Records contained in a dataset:
=== Begin Enclosure ===
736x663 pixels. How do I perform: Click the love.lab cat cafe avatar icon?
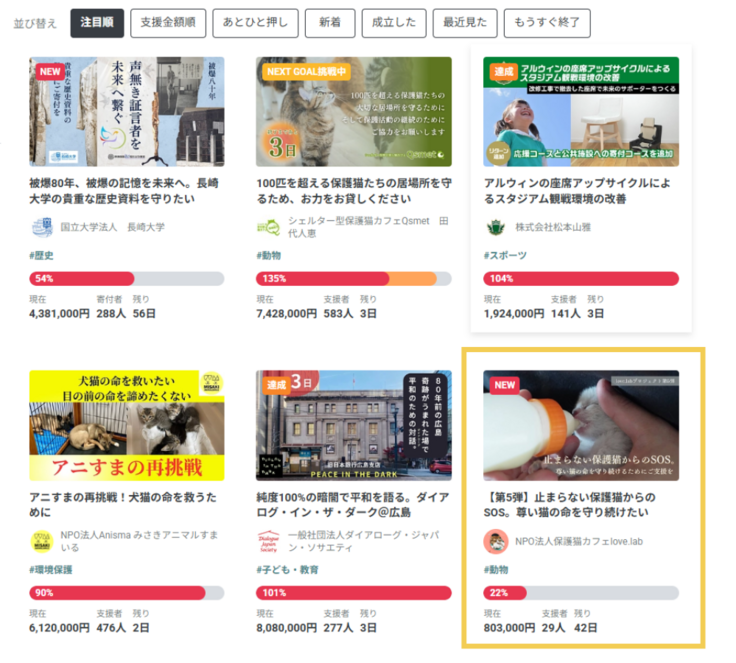tap(494, 542)
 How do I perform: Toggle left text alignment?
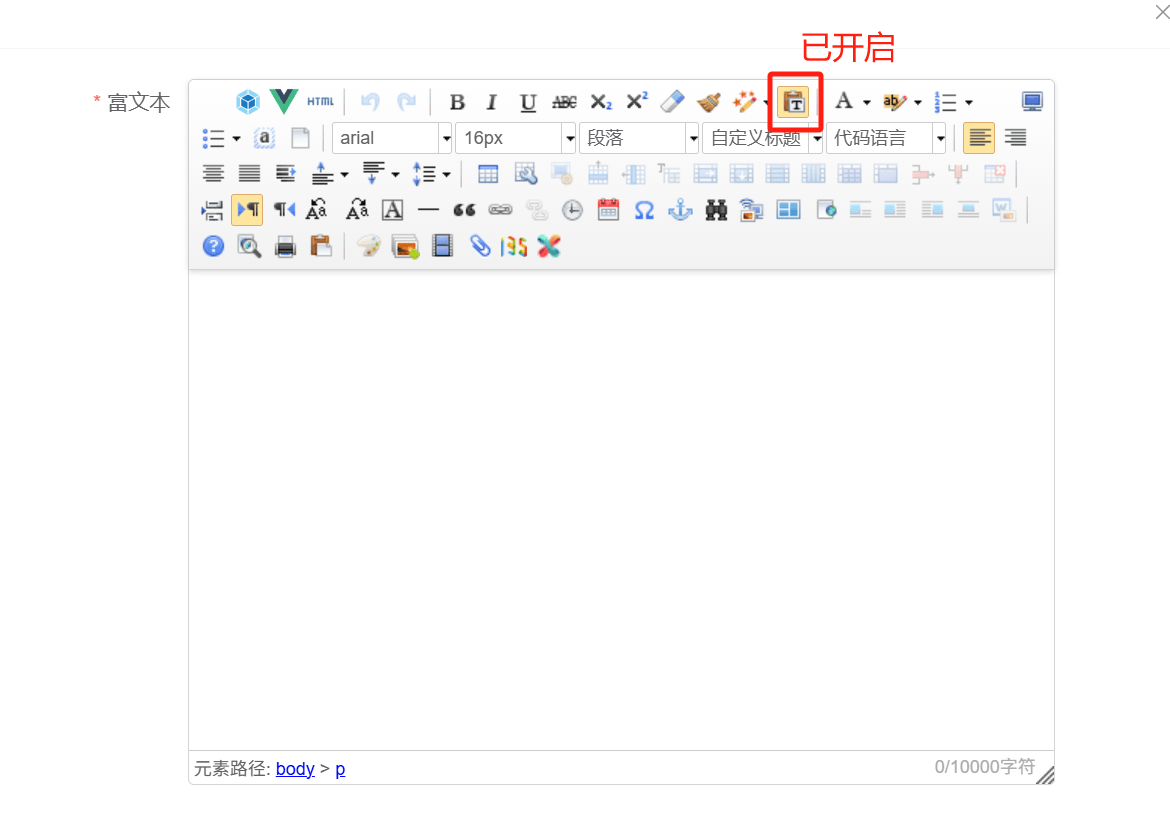click(979, 138)
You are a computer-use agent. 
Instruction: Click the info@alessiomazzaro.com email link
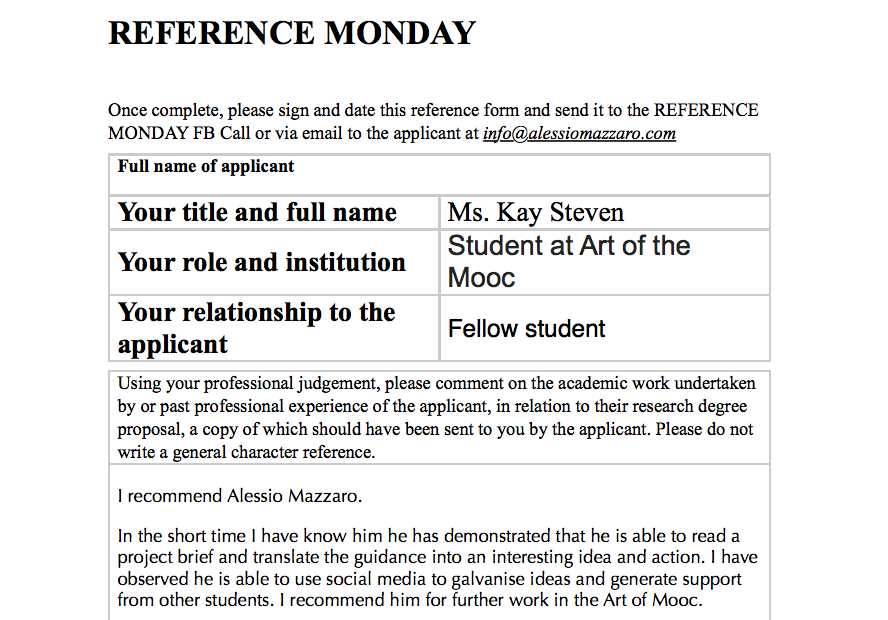pyautogui.click(x=579, y=134)
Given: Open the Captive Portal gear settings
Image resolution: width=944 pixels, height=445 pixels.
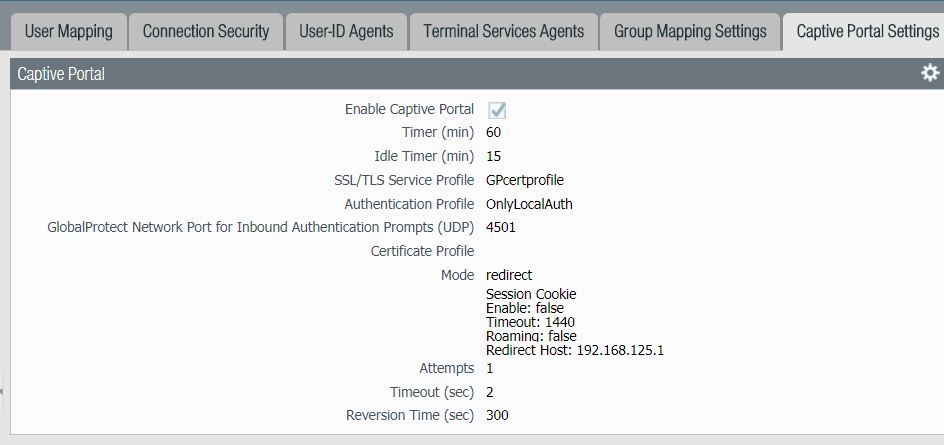Looking at the screenshot, I should tap(929, 73).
=== End Enclosure ===
What is needed ▸
Locate "Instruction: Click the" in the entries above. Copy, exactly and only, the lines from that line to the end, leaving out the pictures.

Exercise solution ▸
Instruction: Click the info@alessiomazzaro.com email link
pyautogui.click(x=579, y=134)
Given: Open the Captive Portal gear settings
Image resolution: width=944 pixels, height=445 pixels.
Looking at the screenshot, I should tap(929, 73).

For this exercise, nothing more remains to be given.